#### WHAT IS NEEDED
Could you return all of the entries word for word, minus any pictures?

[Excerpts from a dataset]
*** Block opens ***
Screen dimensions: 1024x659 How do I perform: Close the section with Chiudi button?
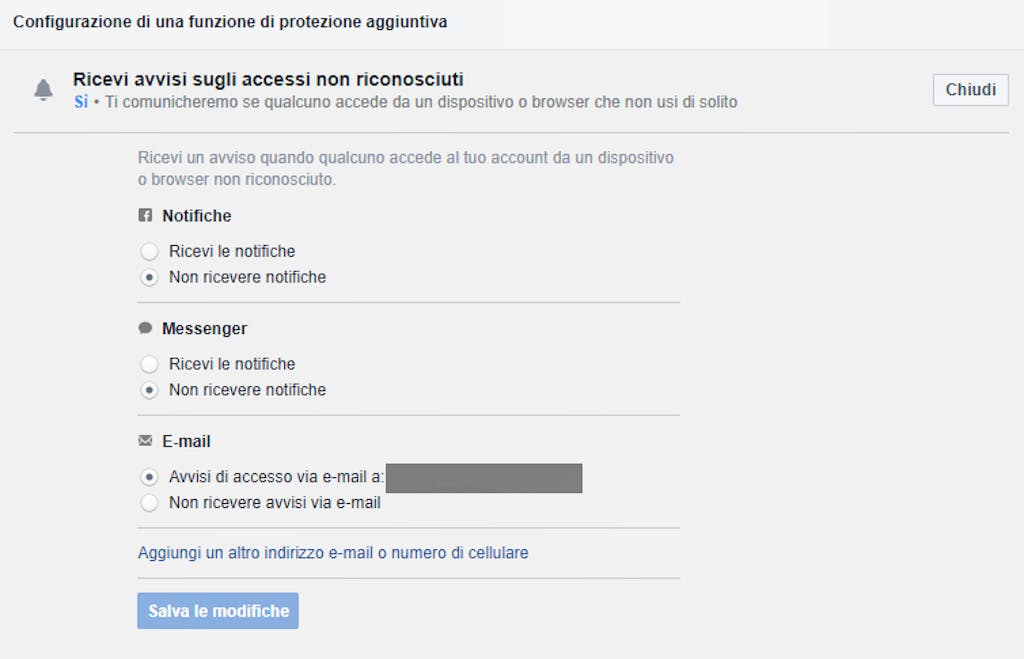[970, 89]
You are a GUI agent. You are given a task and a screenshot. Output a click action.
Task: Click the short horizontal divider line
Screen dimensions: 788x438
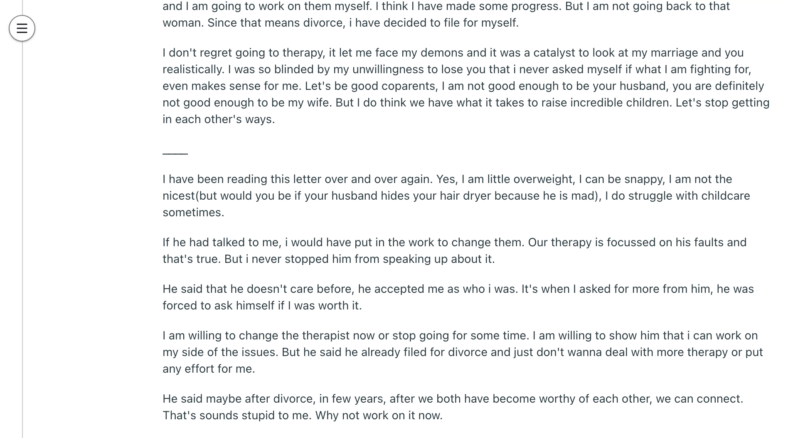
*** Block closes ***
#### RESPONSE TO THIS EXERCISE
Screen dimensions: 1024x659 How do I perform: Close the section with Chiudi button?
[970, 89]
You are a GUI agent. You are given a task and a screenshot. Output a click action.
Task: Click the short horizontal divider line
Screen dimensions: 788x438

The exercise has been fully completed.